Assignment - Go through the entries below, count every line with the string "menu", and answer with only that number.

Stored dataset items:
--- START ---

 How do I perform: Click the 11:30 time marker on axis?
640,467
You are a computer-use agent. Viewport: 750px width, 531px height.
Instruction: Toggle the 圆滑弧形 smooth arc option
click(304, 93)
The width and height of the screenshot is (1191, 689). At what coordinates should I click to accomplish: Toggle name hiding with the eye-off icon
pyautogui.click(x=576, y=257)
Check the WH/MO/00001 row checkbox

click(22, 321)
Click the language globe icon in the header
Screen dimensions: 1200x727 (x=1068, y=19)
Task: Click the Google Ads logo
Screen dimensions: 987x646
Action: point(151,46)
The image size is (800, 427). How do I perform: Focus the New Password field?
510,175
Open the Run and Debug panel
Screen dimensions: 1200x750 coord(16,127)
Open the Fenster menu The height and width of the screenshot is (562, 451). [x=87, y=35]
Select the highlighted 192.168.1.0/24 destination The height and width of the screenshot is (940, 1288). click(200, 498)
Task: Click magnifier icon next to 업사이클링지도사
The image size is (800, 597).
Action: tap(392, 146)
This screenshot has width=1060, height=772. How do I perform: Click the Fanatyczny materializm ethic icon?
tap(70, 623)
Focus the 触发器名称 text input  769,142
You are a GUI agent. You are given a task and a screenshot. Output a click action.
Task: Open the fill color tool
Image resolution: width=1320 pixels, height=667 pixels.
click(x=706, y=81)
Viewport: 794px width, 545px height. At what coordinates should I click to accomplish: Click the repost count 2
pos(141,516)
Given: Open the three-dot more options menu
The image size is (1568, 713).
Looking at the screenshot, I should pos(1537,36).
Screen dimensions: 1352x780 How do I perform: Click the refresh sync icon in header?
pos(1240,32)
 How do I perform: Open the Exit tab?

--- END ---

Answer area - 2